Archive for the ‘Random’ category

Walking around Somerville

August 29, 2011

While walking around Somerville yesterday, I made a few observations unrelated to Tropical Storm Irene. Like that crews have finally started working on 270 Cedar St. (check out an article I wrote about the property a few months ago):

And that there’s a Museum of Modern Renaissance on College Avenue:

And that Jesus is hanging out on Hall Avenue:


“I’m ba-ack!”

August 20, 2011

Wow, I’ve been MIA the last few weeks. Not that many people noticed, but I feel weird not having blogged for so long. So here I am, bright and early on a Saturday, ready to share my experiences from the last few weeks.

A few weekends ago I met up with some college roommates in Ocean City, Maryland, and we had a blast relaxing at the beach, going out for dinner and drinks and catching up. Here’s a picture of us at Liquid Assets, a bistro and package store with an awesome menu.
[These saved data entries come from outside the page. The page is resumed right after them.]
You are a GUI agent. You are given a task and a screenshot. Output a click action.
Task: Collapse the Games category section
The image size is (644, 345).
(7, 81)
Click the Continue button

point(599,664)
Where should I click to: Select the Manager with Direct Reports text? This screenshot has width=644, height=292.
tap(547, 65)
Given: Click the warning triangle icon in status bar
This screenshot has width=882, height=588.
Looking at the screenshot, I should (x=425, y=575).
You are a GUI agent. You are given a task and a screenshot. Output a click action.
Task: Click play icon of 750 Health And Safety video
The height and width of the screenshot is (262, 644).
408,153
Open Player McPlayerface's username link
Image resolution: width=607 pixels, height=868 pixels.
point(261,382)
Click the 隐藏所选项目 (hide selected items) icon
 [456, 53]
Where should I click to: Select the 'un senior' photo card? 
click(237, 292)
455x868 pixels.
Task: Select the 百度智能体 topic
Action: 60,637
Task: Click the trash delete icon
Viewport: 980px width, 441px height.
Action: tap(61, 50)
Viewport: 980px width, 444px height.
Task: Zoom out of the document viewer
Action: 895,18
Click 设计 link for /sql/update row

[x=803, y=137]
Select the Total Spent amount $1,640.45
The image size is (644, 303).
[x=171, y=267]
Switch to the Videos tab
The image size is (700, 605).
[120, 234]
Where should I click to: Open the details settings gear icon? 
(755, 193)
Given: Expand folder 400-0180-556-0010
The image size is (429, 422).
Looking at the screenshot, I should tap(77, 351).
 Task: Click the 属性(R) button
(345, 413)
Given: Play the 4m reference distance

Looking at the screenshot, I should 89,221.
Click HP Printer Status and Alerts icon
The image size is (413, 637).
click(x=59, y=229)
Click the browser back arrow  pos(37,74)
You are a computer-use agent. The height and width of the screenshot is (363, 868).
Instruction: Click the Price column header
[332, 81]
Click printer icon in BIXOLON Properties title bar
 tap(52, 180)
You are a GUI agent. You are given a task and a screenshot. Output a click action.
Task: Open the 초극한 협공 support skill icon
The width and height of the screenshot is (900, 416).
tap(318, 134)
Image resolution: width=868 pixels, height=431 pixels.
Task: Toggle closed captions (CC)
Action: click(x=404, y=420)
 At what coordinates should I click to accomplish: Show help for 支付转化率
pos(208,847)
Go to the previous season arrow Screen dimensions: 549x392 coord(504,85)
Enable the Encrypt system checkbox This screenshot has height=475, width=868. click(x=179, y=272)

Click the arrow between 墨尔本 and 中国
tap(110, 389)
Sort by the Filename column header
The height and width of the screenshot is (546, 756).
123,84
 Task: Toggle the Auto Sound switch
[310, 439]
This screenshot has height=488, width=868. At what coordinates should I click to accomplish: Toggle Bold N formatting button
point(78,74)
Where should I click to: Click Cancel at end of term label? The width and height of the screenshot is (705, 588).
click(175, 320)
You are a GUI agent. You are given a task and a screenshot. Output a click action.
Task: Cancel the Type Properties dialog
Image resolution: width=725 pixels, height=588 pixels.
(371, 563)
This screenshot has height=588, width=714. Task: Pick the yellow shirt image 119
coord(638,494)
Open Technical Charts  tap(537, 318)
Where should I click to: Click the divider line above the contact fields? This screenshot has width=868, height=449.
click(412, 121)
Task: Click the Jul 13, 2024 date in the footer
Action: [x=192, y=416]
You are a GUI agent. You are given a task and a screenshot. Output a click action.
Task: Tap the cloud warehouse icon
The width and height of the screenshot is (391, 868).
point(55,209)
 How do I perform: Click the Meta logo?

We started off the evening with martinis, shared a decadent cheese plate and enjoyed our delicious main courses. I got garlic chicken with roasted tomatoes, onions, fingerling potatoes, Benton’s bacon, spinach and herbs. One of my friends ordered the open faced slow braised Carolina pork BBQ with chipotle coleslaw and thick cut fries, and the other two got seared scallops risotto with roasted garlic and shallots, peas, mushrooms, fresh herbs and grana padano.

My garlic roasted chicken

The pork BBQ

The seared scallops risotto

The weekend following our Ocean City Extravaganza was a busy one as well. Jim and I hosted some friends, went to a Red Sox game and attended a two-day marriage prep class. The Red Sox game was a blast — thanks to our friend, Candace, we managed to get second-row seats!

Our view of the park

Unfortunately, the Red Sox did not win this game (and what’s worse is they lost to the Yankees), but we still had a great time. We enjoyed watching Dustin Pedroia do his little hop move before fielding the ball, making fun of Candace for her “crush” on Josh Reddick (I put crush in quotes because the rest of us sort of invented it) and going out after the game.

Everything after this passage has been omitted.